The site was discovered in 1954 in a field owned by the Segni family. No chambers or entrances to the mound have been found, leading to the presumption it was an altar, a temple or a step pyramid. It may have also served an observational function, as its square plan is coordinated with the cardinal points of the compass.

The initial Ozieri structure was abandoned or destroyed around 3000 BC, with traces of fire found in the archeological evidence. Around 2800 BC the remains of the original structure were completely covered with a layered mixture of earth and stone, and large blocks of limestone were then applied to establish a second platform, truncated by a step pyramid (36 m × 29 m, about 10 m in height), accessible by means of a second ramp, 42 m long, built over the older one.
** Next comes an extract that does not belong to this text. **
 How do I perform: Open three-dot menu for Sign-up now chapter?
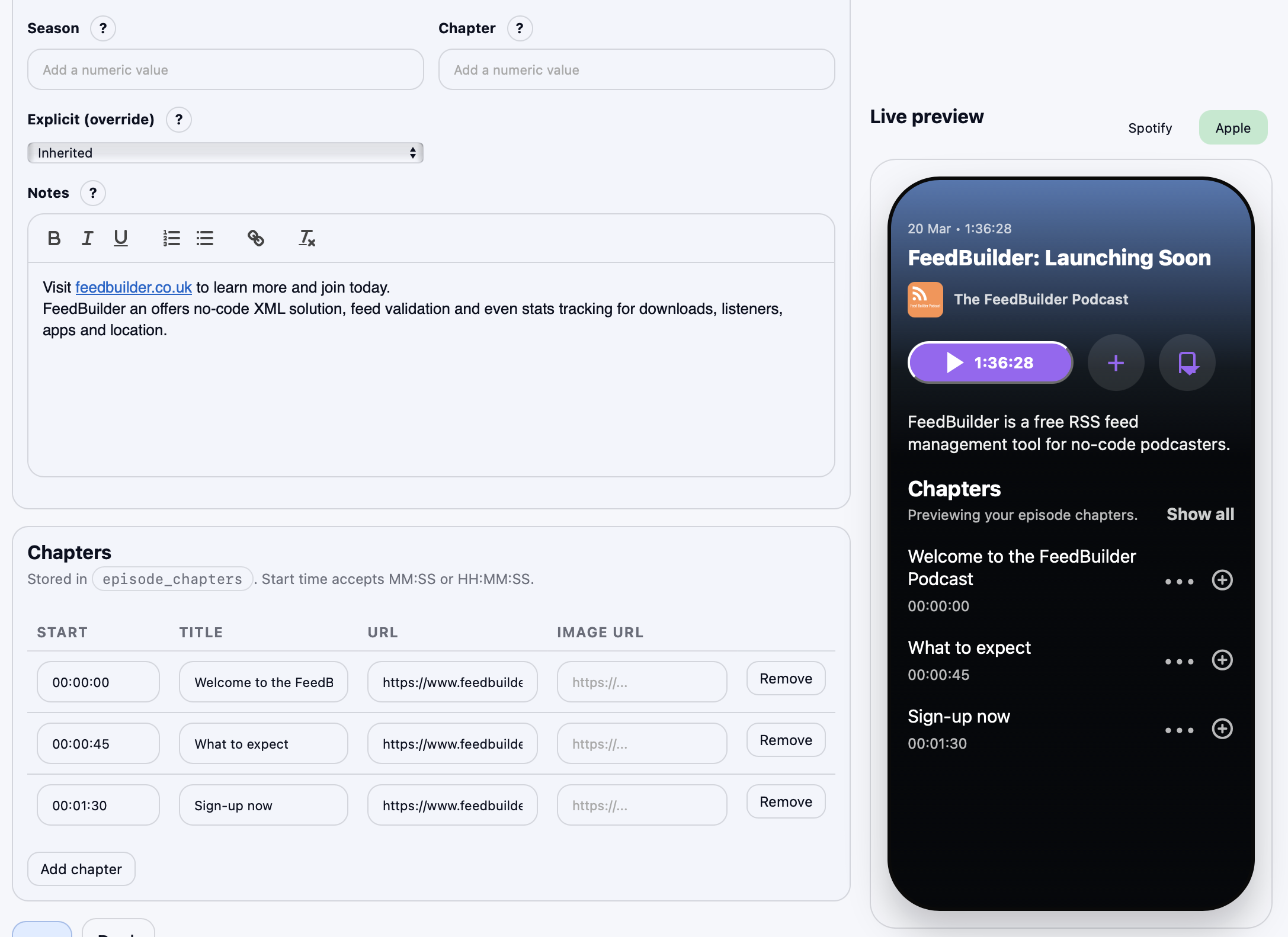click(x=1179, y=730)
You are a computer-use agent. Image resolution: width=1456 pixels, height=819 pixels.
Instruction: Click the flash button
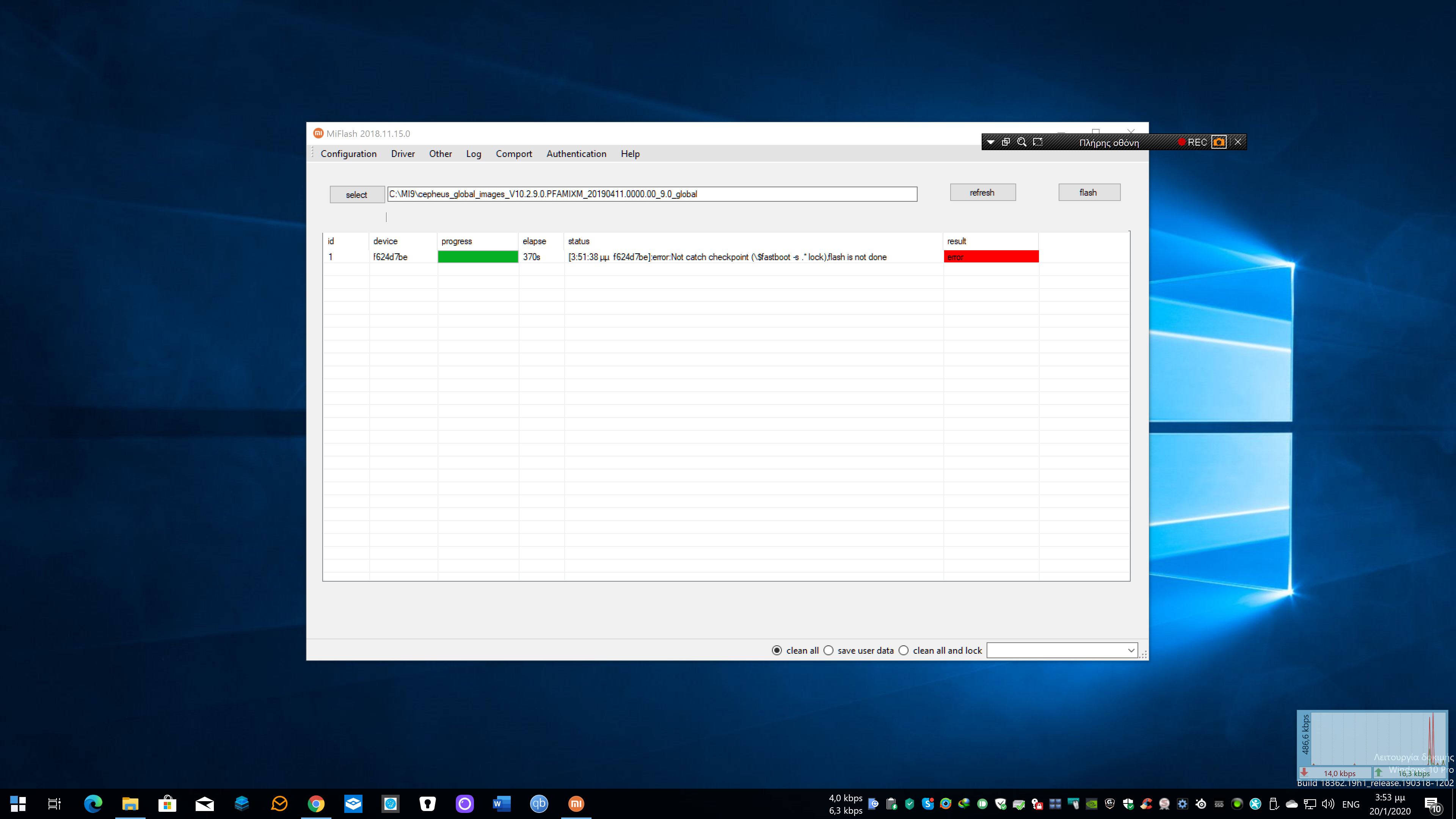click(1089, 193)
This second temple resembles contemporary Mesopotamian ziggurats, and is attributed to the Abealzu-Filigosa culture.

Archeological excavations from the chalcolithic Abealzu-Filigosa layers indicate the Monte d"Accoddi was used for animal sacrifice, with the remains of sheep, cattle, and swine recovered in near equal proportions. It is among the earliest known sacrificial sites in Western Europe.
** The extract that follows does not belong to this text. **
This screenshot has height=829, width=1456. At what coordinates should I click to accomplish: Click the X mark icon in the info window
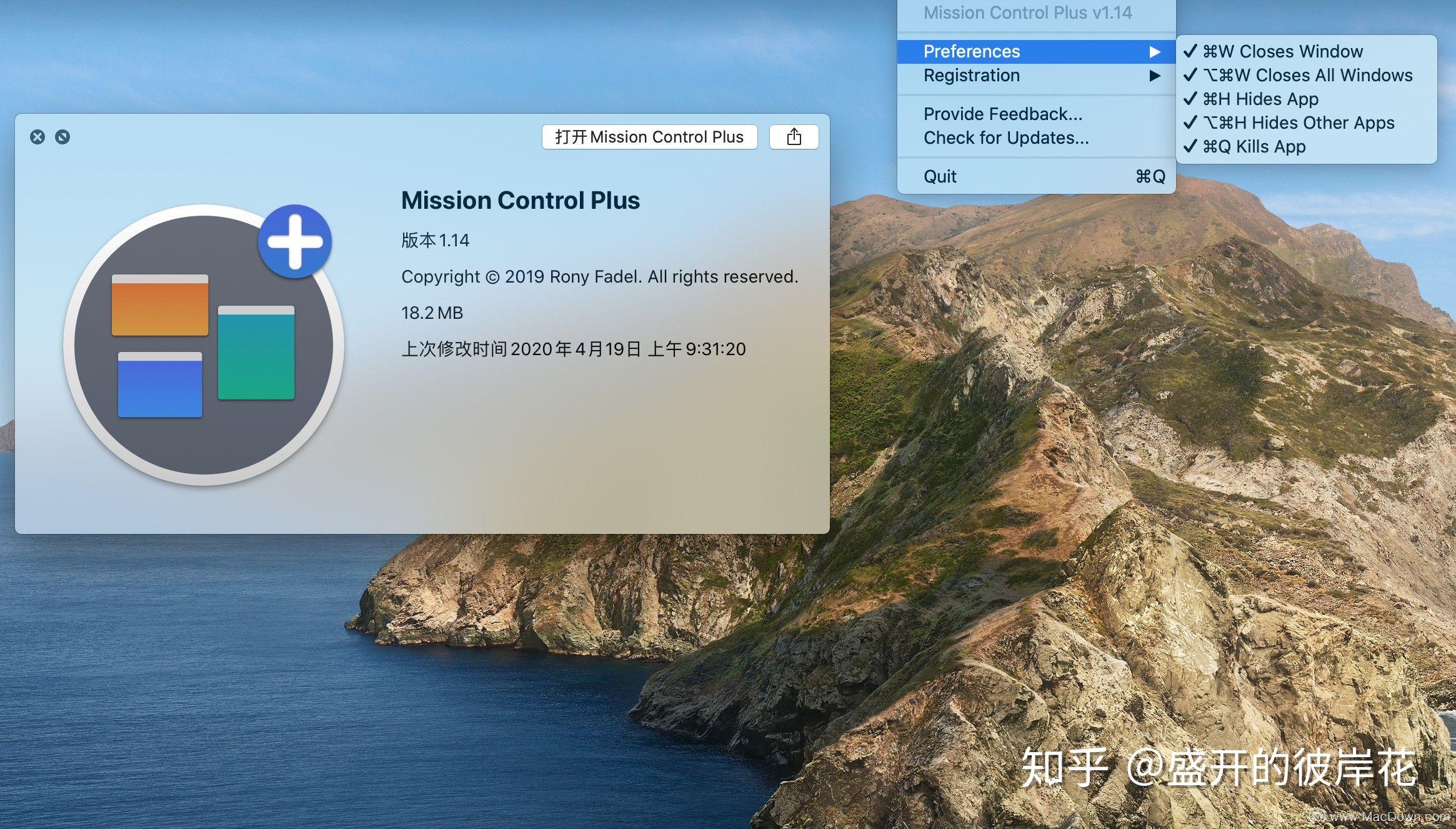37,136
The site appears to have been abandoned again around 1800 BC, at the onset of the Nuragic age.

The monument was partially reconstructed during the 1980s. It is open to the public and accessible by the old route of SS131 highway, near the hamlet of Ottava. It is 14,9 km from Sassari and 45 km from Alghero. There is no public transportation to the site. The opening times vary throughout the year.